EXERCISE OBJECTIVE: Review the material line by line. Identify and copy every line that contains the string "dimensions".

THE RECORDS:
╔══

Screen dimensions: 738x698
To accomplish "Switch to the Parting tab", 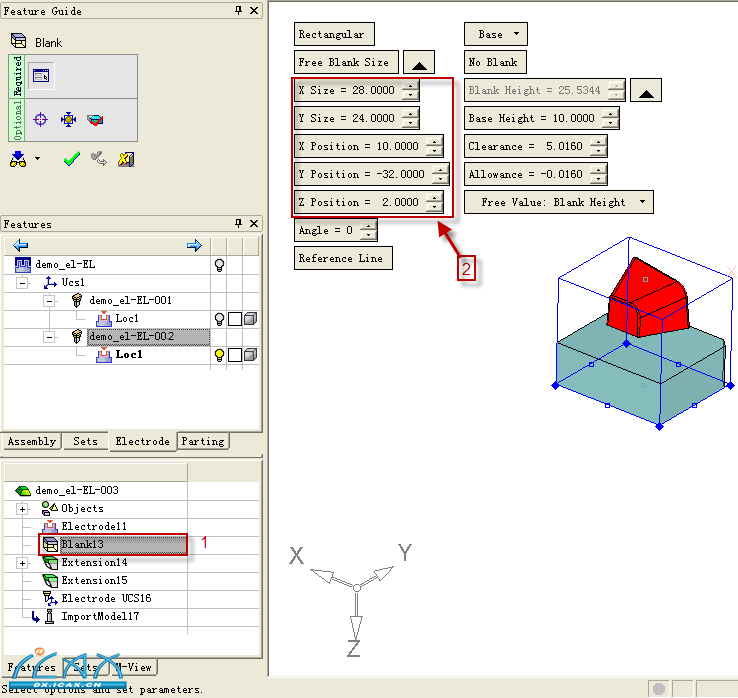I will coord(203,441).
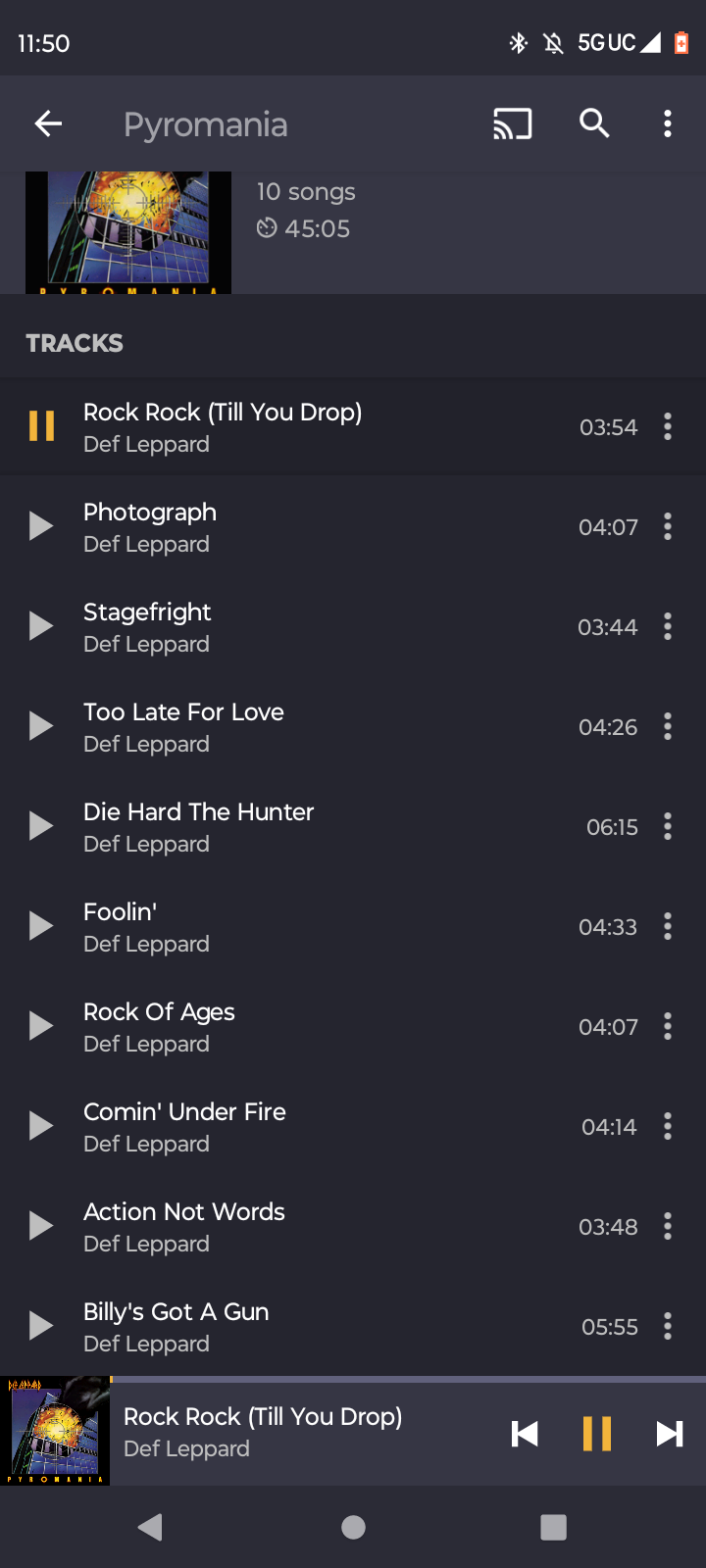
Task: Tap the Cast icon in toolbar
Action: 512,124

╚══
╔══

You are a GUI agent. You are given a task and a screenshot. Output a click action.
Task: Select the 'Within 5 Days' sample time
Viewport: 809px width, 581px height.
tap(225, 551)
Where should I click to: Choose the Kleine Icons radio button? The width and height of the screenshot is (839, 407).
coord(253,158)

╚══
╔══

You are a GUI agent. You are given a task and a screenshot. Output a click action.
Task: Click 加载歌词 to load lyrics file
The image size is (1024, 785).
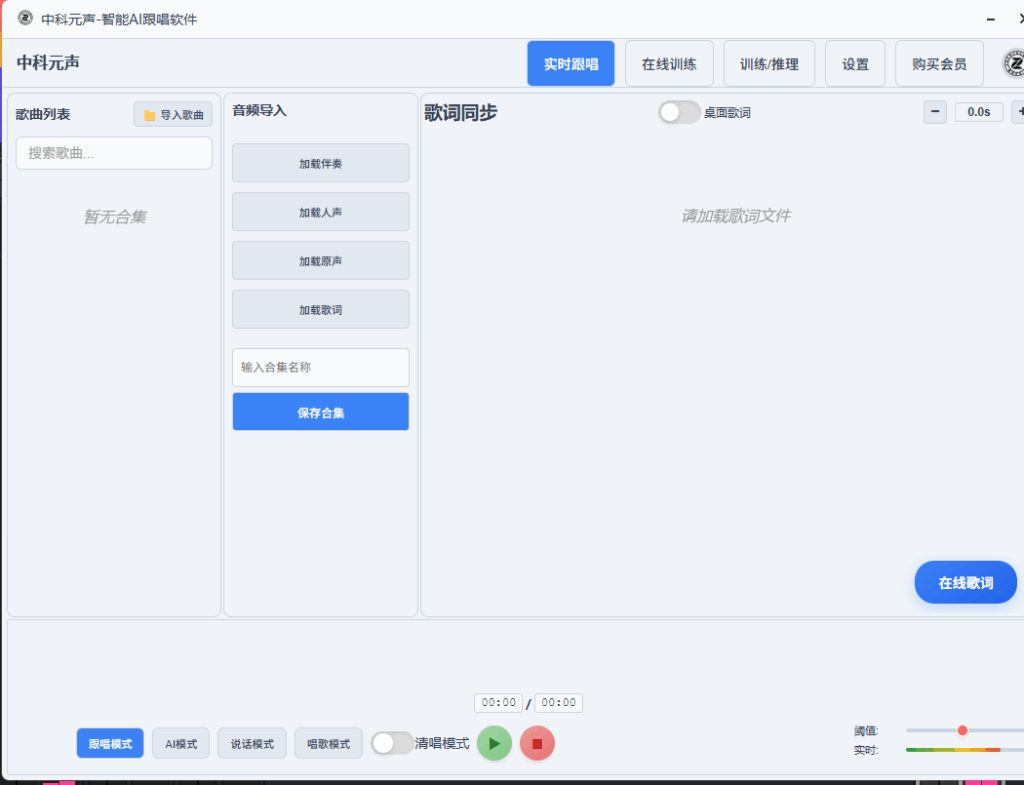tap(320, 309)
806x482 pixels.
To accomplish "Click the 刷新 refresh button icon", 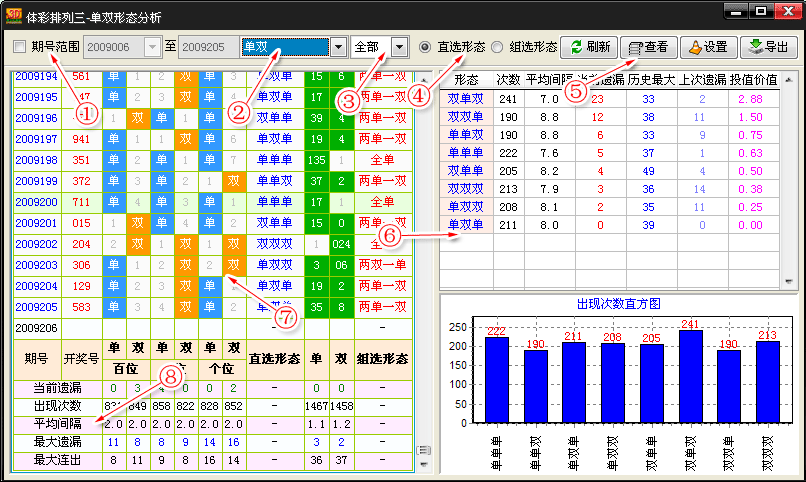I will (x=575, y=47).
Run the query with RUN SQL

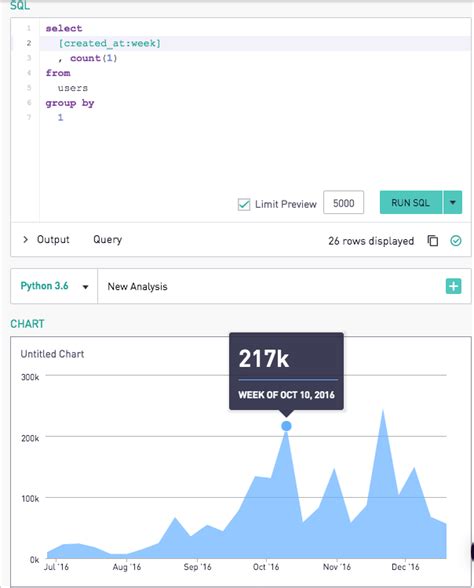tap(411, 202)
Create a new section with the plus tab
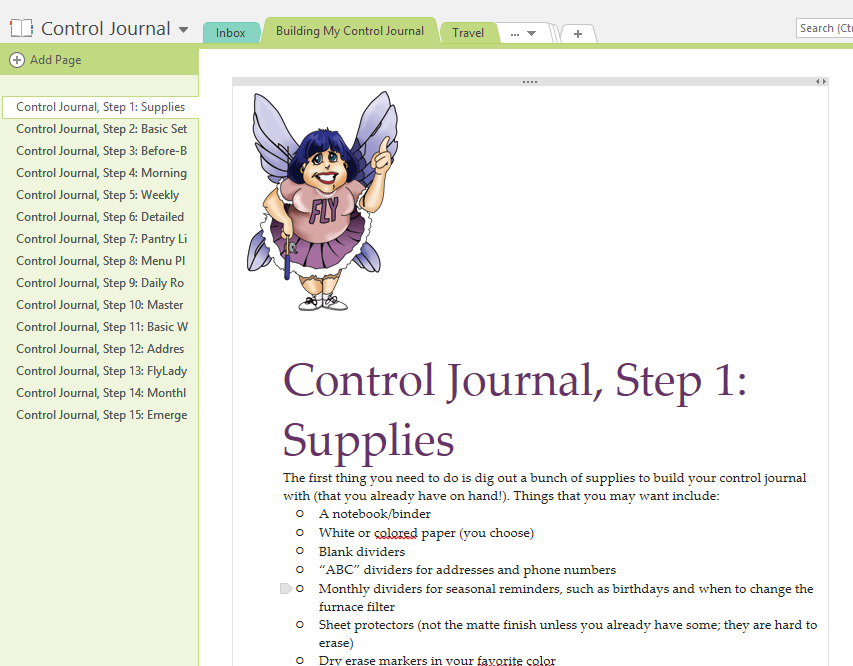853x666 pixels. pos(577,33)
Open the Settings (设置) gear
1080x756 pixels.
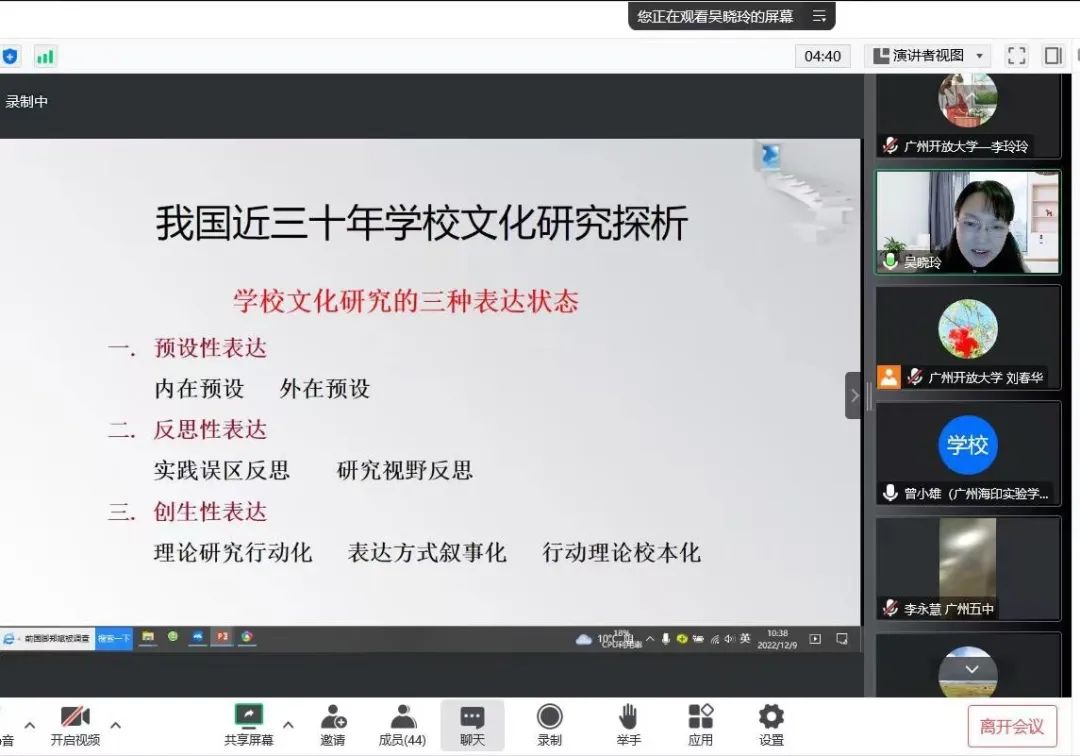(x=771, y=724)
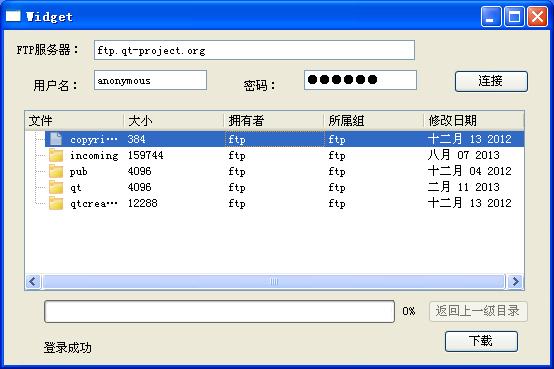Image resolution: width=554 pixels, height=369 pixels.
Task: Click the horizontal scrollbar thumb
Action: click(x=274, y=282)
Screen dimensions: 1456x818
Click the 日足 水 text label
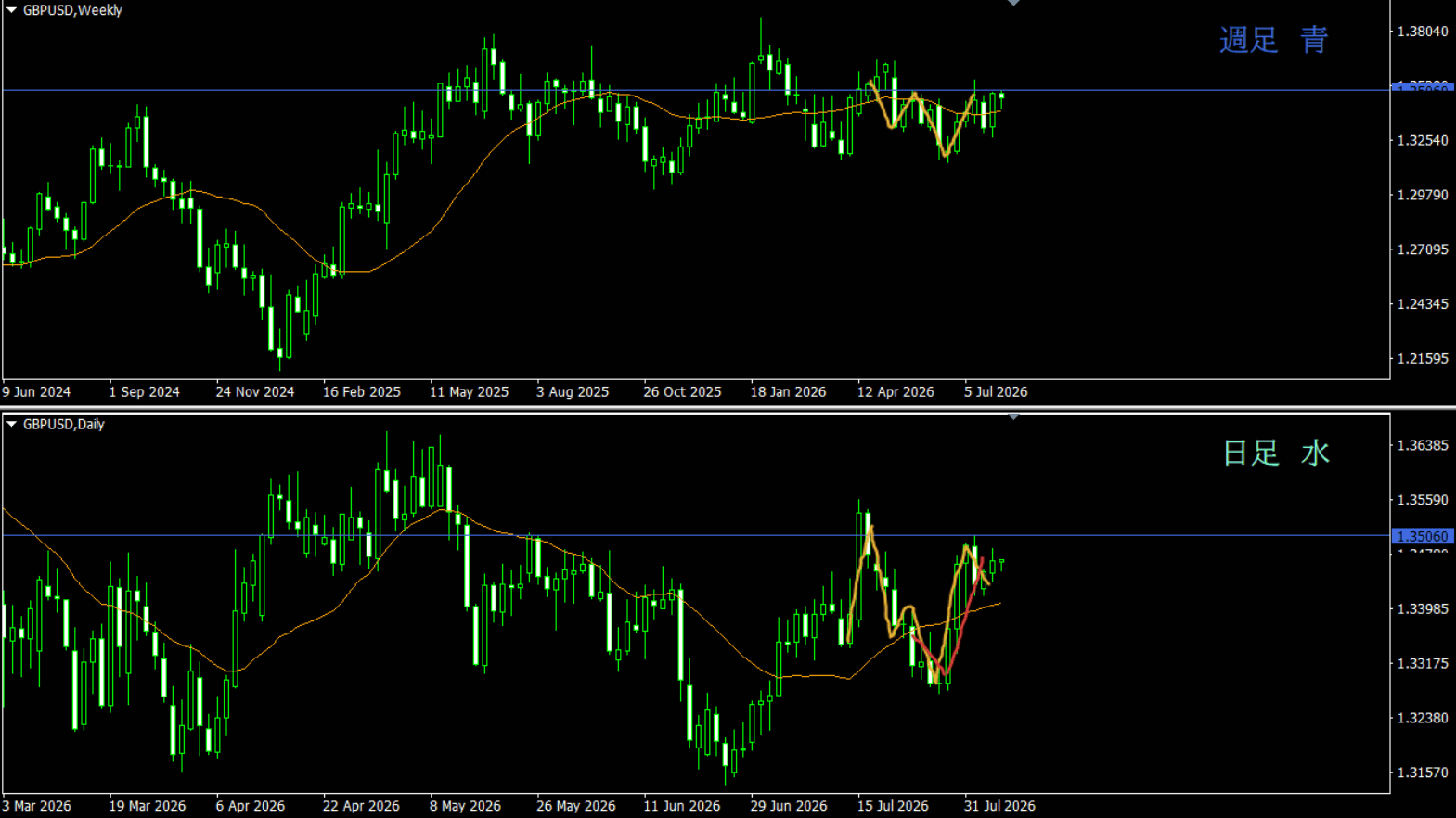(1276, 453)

╚══

ANSWER TO THIS TASK:
Screen dimensions: 738x698
Screen dimensions: 1456x818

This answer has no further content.